Sunday, April 11, 2010
"Everyone Is a Publisher; Everyone Is a Broadcaster" -The Evolution of Blogging
This week I read a chapter out of the innovative book, Citizen Marketers. This chapter, titled "Everyone Is a Publisher; Everyone Is a Broadcaster", focused on how everyone is able to become a part of the big picture. Everyone can publish their ideas, opinions, and rants to numerous outlets and audiences will consume their message. I found this chapter interesting because the authors traveled back in time to reveal how "blogs" have been around for thousands of years. An example of this is the Roman "Acta Diurna", Daily Acts. Over 2,100 years ago the Romans would publish these works through stone or the spoken word. These daily acts, described various miracles, sacrifices, funerals, and adventures of the Roman citizens. This is exactly what we do in our blogs. Though it is 2010 and we are working with html instead of stone, we are still using the same concept of publishing our work.

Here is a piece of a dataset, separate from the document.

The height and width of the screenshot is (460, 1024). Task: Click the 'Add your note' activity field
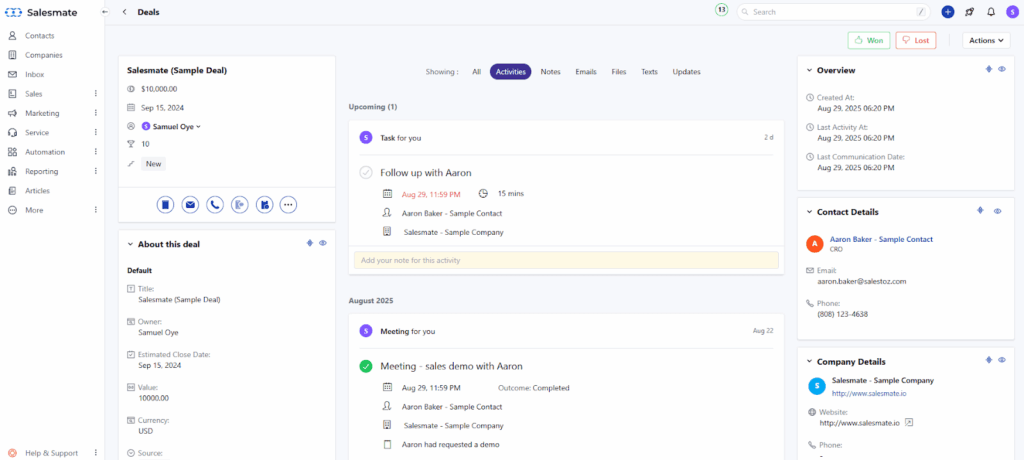click(x=565, y=260)
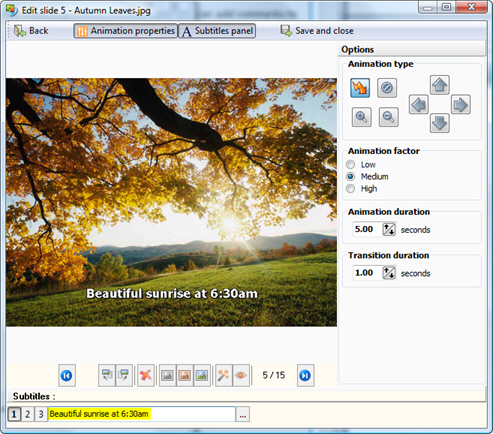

Throughout history, our publishing techniques have been very different. Though we are not published the same way as the Romans, the ideas of being heard and expressing our ideas, are the same. Our innovations in technology are always on the wave of change. Everyday something new is on the web for people to use to broadcast themselves. The sense of blogging arose from emerging social media and the thought of two way communication instead of one way publishing models. The start of blogs came from online journals. The "very first blogger" was a student named Justin Hall. Hall would journal about his personal observations on relationships, jobs, and family. His "journal" contained 4,800 posts and lead the way as an individual publisher. Hall was also the creator of LiveJournal, a host of over 10 million journal accounts. These journal entries soon turned into the new idea of blogs.
Blogs arose around the year 1999 with the launch of Blogger. Blogger was purchased by Google and the creations of blogs began to take shape. Ben and Mena Trott released the Movable Type 1.0 from their San Francisco apartment. Movable Type is now the home to millions of bloggers. Now there are millions of blog outlets and they are being used every day. Social media has been over looked in the past but now it is an essential component of a company. Big companies such as General Motors, Southwest Airlines, Amazon.com blog on a regular basis and encourage two way communication with their customers. This is a way to manage their customer feedback system and make sure they are on the right track.
This chapter delved into the insights about blogs, podcasts, RSS feeds and more. The section on blogs was very enlightening as it provided me with the history of blogs and allowed me to understand how far personal publishing has come in the last ten years. I can only imagine what we will see in 2020.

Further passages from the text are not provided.